Pictures stay out; everything else in the records is to be copied exactly.

_Records supplied_:
- Opening Delimiter -

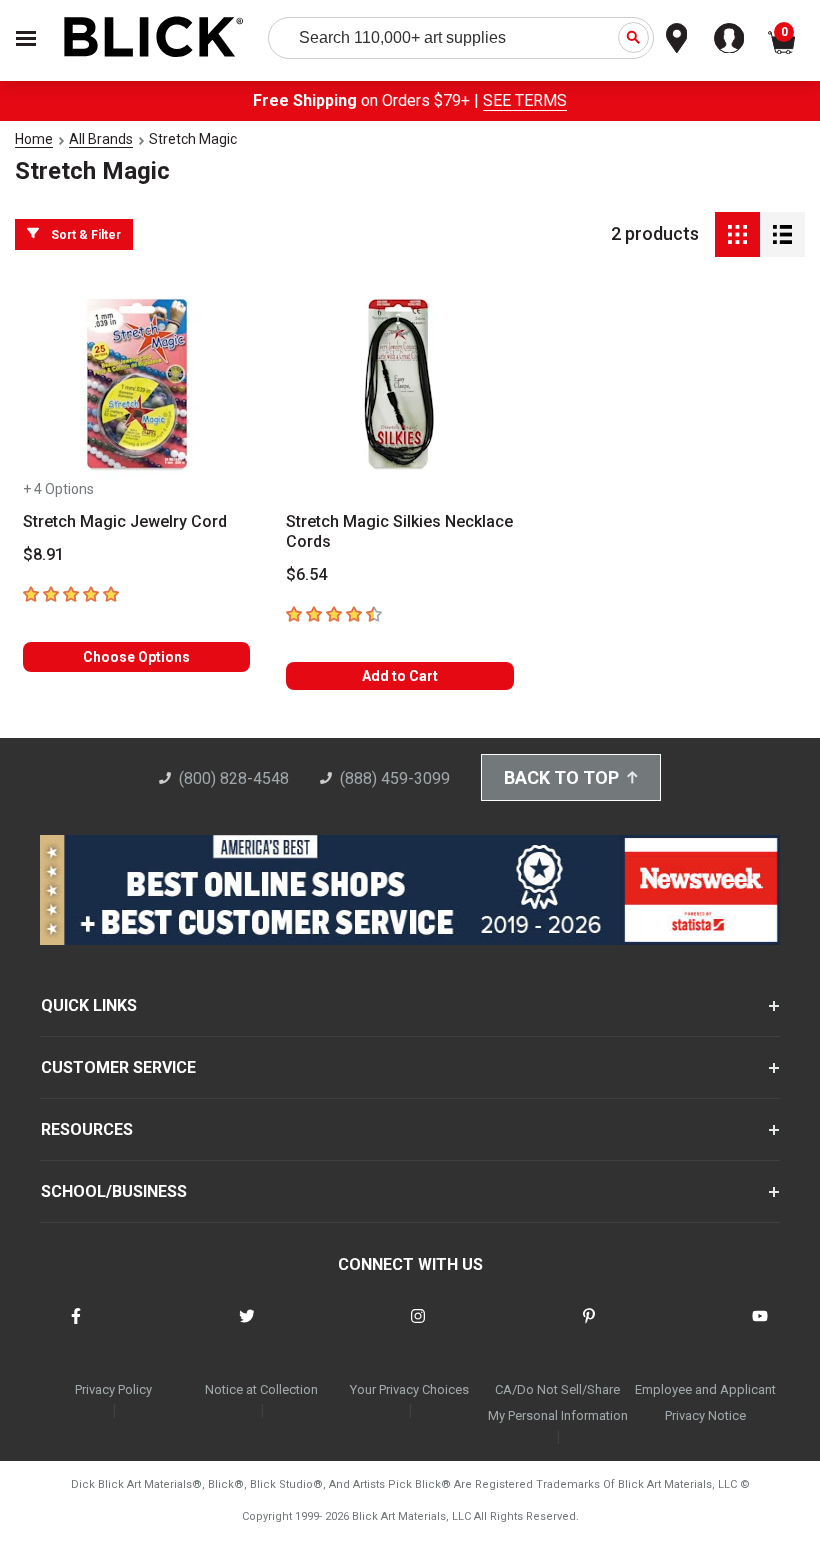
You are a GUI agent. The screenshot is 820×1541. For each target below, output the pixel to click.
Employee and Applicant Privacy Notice (705, 1402)
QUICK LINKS (89, 1005)
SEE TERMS (525, 100)
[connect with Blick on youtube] (760, 1328)
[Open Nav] (26, 38)
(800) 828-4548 (234, 778)
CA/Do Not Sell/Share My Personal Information (558, 1402)
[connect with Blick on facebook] (76, 1328)
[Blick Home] (154, 38)
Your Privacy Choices (409, 1389)
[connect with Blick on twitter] (247, 1328)
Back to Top (561, 777)
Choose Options (136, 657)
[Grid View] (737, 234)
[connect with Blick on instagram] (418, 1328)
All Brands (101, 139)
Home (34, 139)
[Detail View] (782, 234)
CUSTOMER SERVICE (118, 1067)
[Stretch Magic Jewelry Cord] (136, 385)
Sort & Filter (86, 235)
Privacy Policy (113, 1389)
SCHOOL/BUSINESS (114, 1191)
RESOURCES (87, 1129)
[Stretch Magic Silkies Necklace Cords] (399, 385)
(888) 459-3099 (395, 778)
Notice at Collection (261, 1389)
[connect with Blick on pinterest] (589, 1328)
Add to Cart (400, 676)
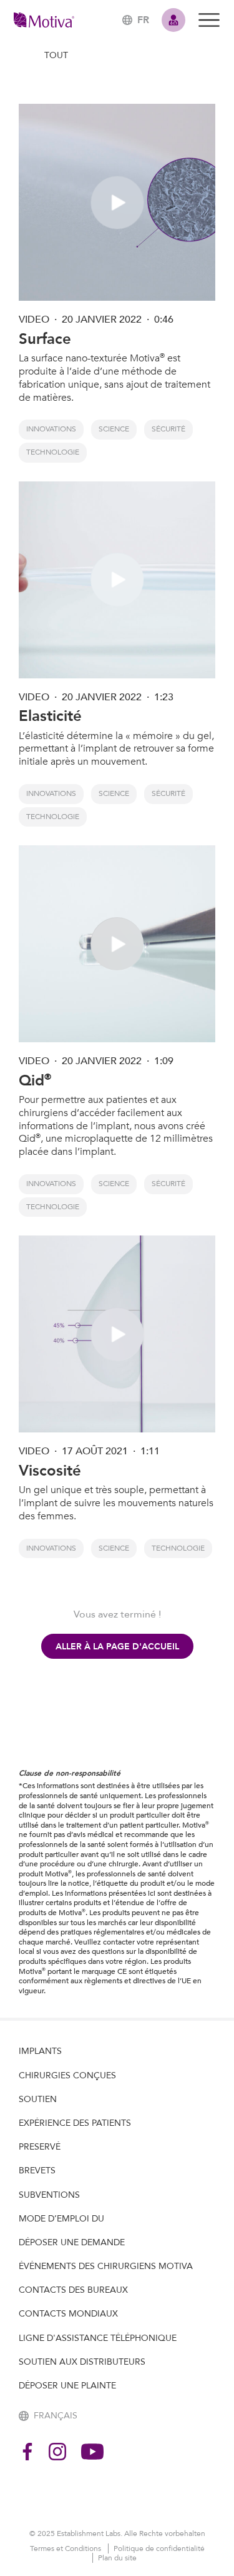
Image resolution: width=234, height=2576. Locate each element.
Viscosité (50, 1471)
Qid (35, 1080)
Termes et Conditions (66, 2548)
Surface (45, 339)
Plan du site (117, 2558)
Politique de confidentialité (159, 2548)
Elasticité (50, 716)
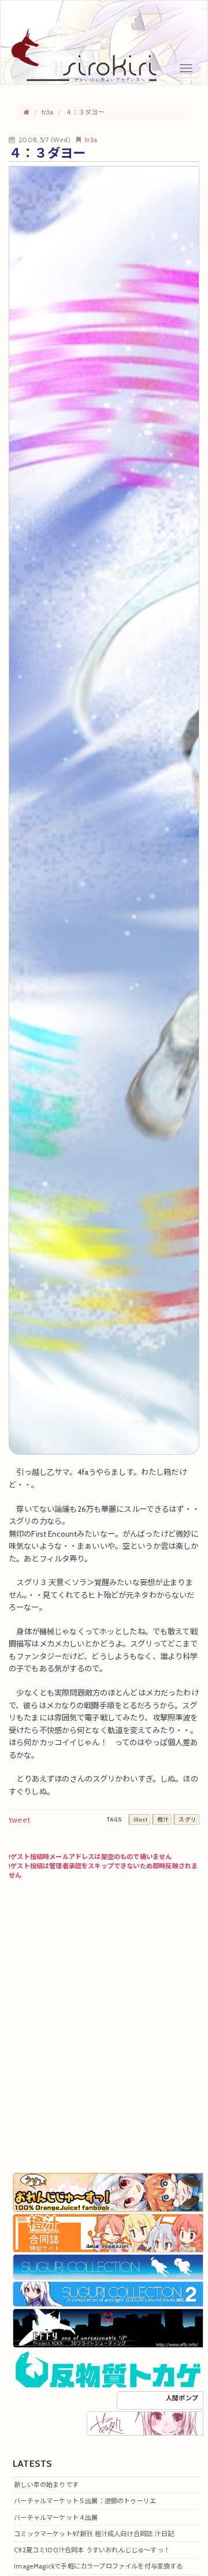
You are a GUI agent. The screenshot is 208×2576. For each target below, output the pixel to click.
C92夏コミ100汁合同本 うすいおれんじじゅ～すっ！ (92, 2550)
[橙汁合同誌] (108, 2232)
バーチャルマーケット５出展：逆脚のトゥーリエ (85, 2501)
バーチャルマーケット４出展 (56, 2518)
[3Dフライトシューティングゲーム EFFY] (108, 2328)
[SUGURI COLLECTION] (108, 2266)
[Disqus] (104, 2024)
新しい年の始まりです (46, 2485)
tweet (19, 1820)
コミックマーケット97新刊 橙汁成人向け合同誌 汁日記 (94, 2534)
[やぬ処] (145, 2422)
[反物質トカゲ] (108, 2369)
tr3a (91, 140)
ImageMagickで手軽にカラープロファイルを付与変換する (98, 2566)
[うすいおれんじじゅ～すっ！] (108, 2192)
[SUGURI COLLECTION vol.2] (108, 2293)
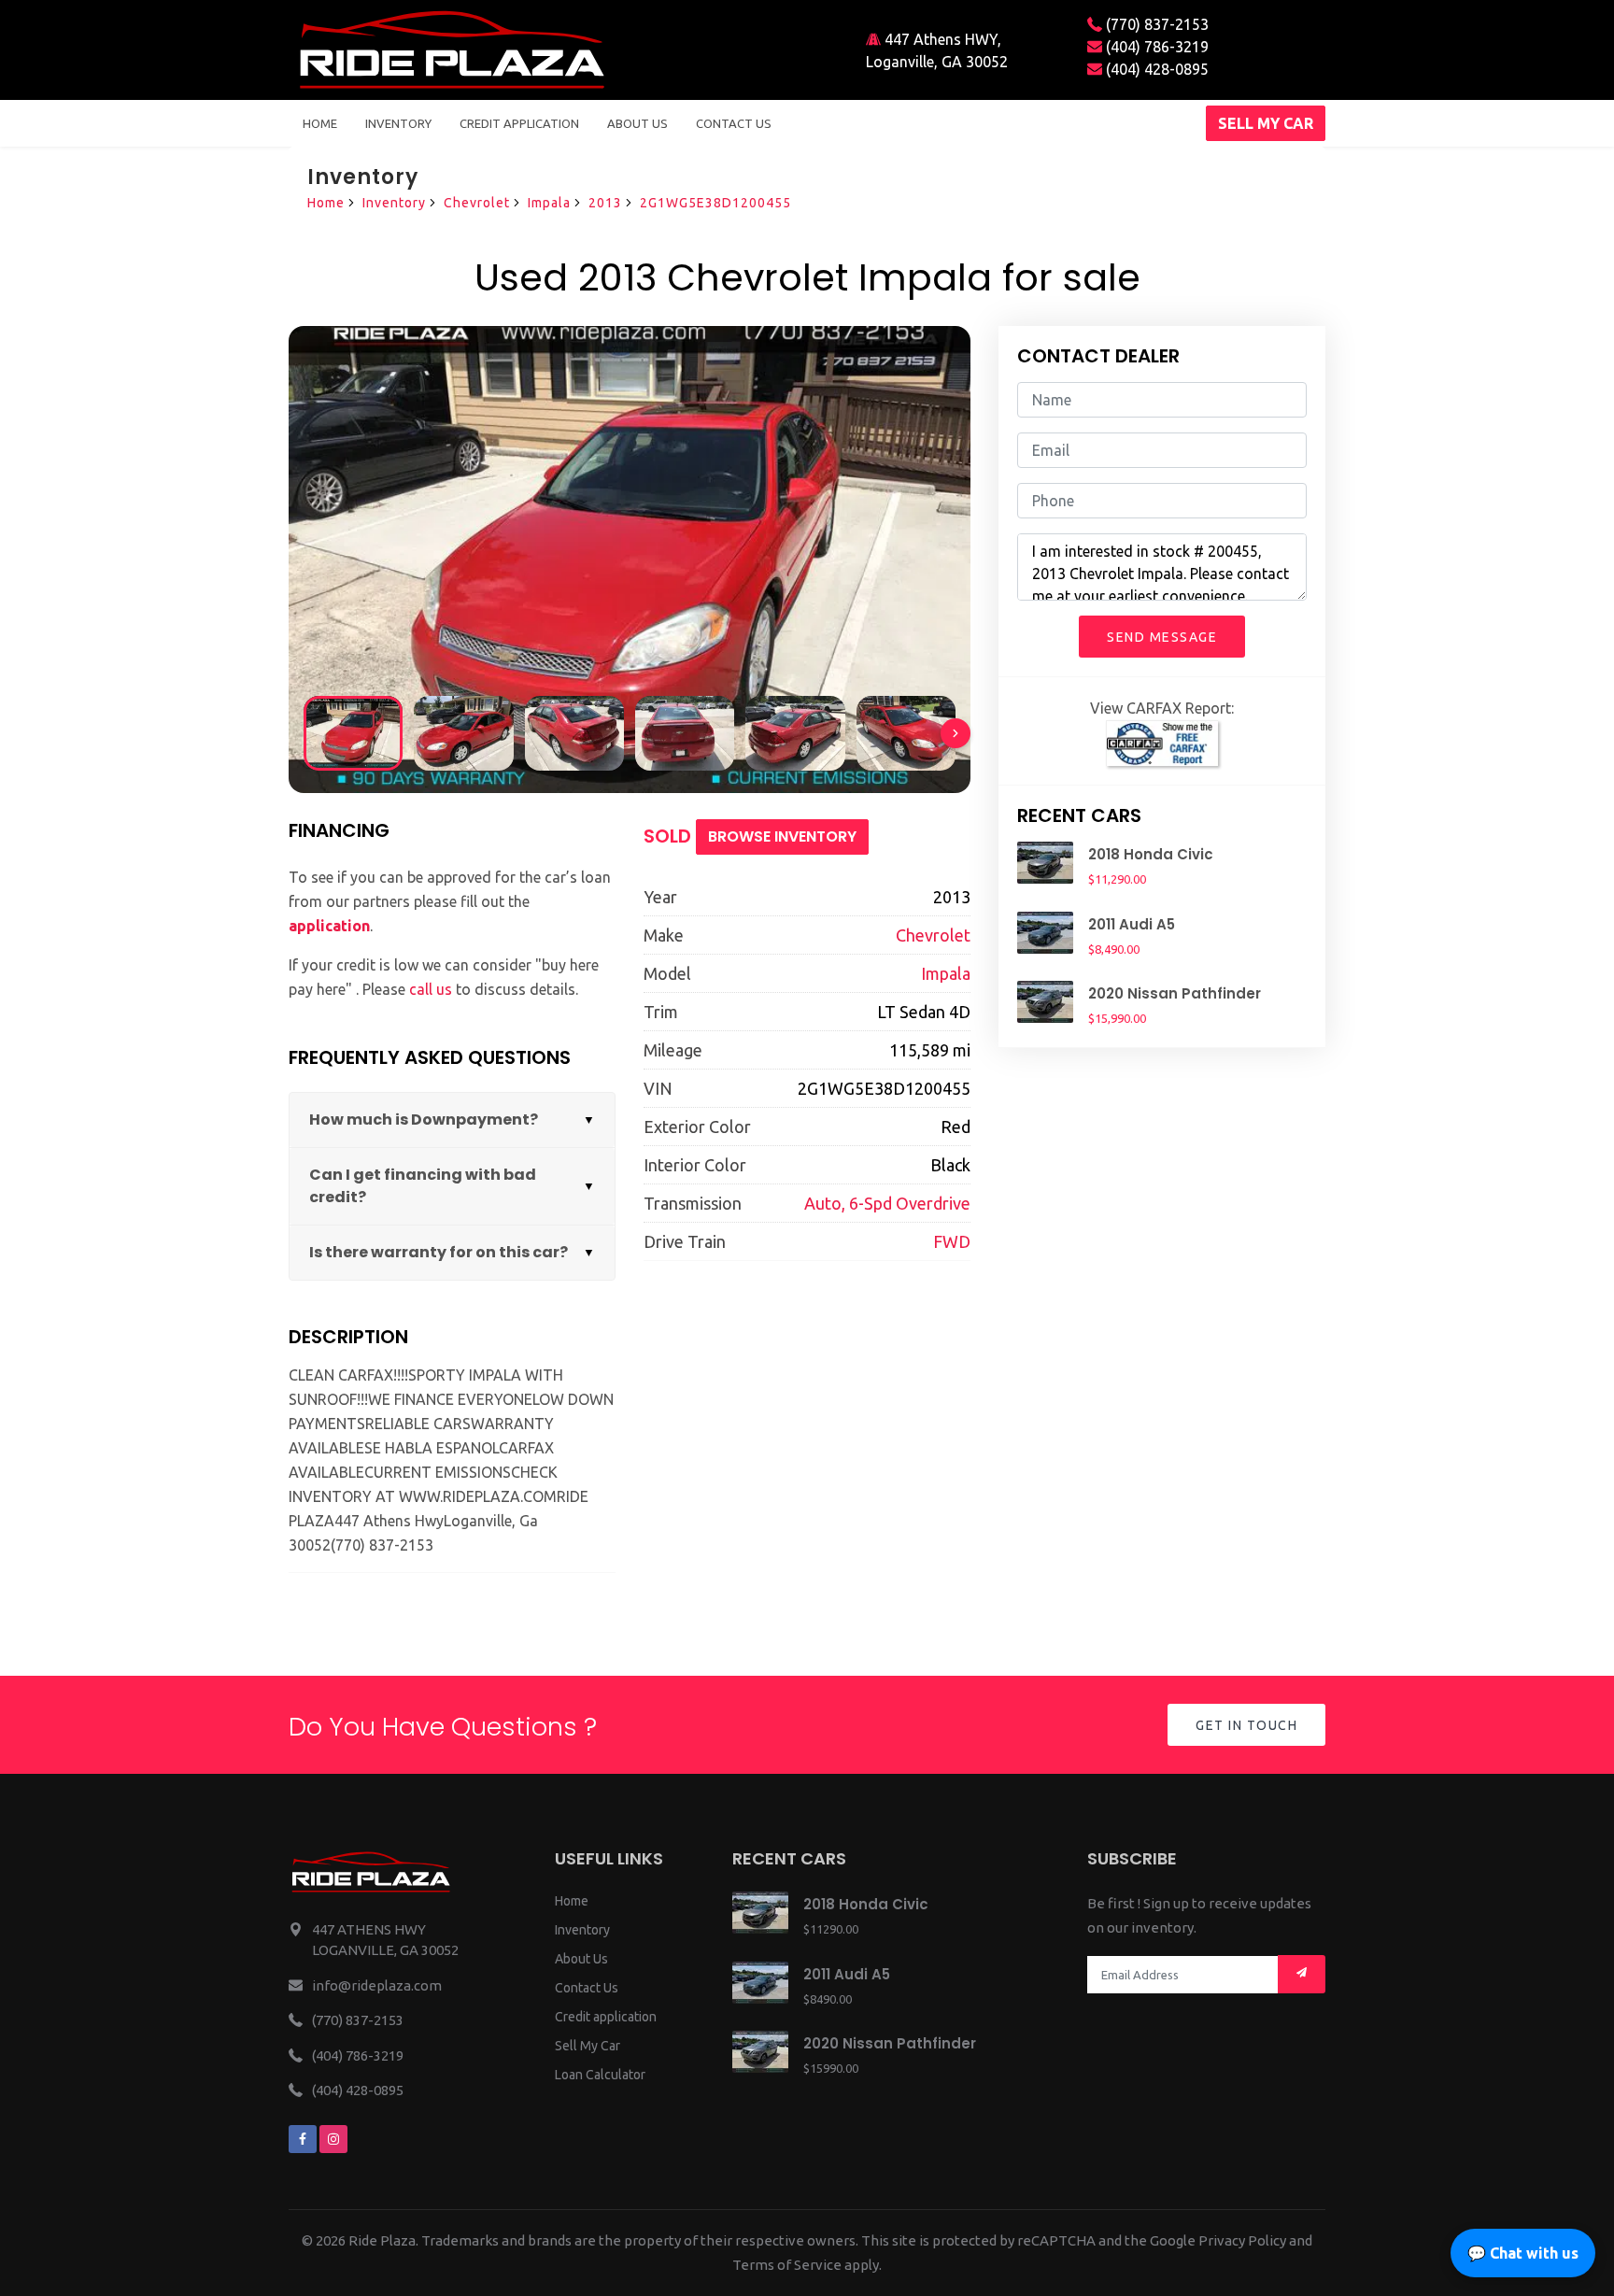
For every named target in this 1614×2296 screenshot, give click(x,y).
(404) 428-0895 (1155, 69)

- Closing Delimiter -

_Response area_:
You are a GUI agent. The screenshot is 820×1541. For each target below, output the pixel to click.
Employee and Applicant Privacy Notice (705, 1402)
QUICK LINKS (89, 1005)
SEE TERMS (525, 100)
[connect with Blick on youtube] (760, 1328)
[Open Nav] (26, 38)
(800) 828-4548 (234, 778)
CA/Do Not Sell/Share My Personal Information (558, 1402)
[connect with Blick on facebook] (76, 1328)
[Blick Home] (154, 38)
Your Privacy Choices (409, 1389)
[connect with Blick on twitter] (247, 1328)
Back to Top (561, 777)
Choose Options (136, 657)
[Grid View] (737, 234)
[connect with Blick on instagram] (418, 1328)
All Brands (101, 139)
Home (34, 139)
[Detail View] (782, 234)
CUSTOMER SERVICE (118, 1067)
[Stretch Magic Jewelry Cord] (136, 385)
Sort & Filter (86, 235)
Privacy Policy (113, 1389)
SCHOOL/BUSINESS (114, 1191)
RESOURCES (87, 1129)
[Stretch Magic Silkies Necklace Cords] (399, 385)
(888) 459-3099 (395, 778)
Notice at Collection (261, 1389)
[connect with Blick on pinterest] (589, 1328)
Add to Cart (400, 676)
Image resolution: width=234, height=2576. Locate each element.
Viscosité (50, 1471)
Qid (35, 1080)
Termes et Conditions (66, 2548)
Surface (45, 339)
Plan du site (117, 2558)
Politique de confidentialité (159, 2548)
Elasticité (50, 716)
You are a GUI agent. The screenshot is 208×2576. For each target below, output the pixel to click.
C92夏コミ100汁合同本 うすいおれんじじゅ～すっ！ (92, 2550)
[橙汁合同誌] (108, 2232)
バーチャルマーケット５出展：逆脚のトゥーリエ (85, 2501)
バーチャルマーケット４出展 (56, 2518)
[3Dフライトシューティングゲーム EFFY] (108, 2328)
[SUGURI COLLECTION] (108, 2266)
[Disqus] (104, 2024)
新しい年の始まりです (46, 2485)
tweet (19, 1820)
コミックマーケット97新刊 橙汁成人向け合同誌 汁日記 (94, 2534)
[やぬ処] (145, 2422)
[反物質トカゲ] (108, 2369)
tr3a (91, 140)
ImageMagickで手軽にカラープロファイルを付与変換する (98, 2566)
[うすいおれんじじゅ～すっ！] (108, 2192)
[SUGURI COLLECTION vol.2] (108, 2293)
For every named target in this 1614×2296 screenshot, give click(x,y).
(404) 428-0895 (1155, 69)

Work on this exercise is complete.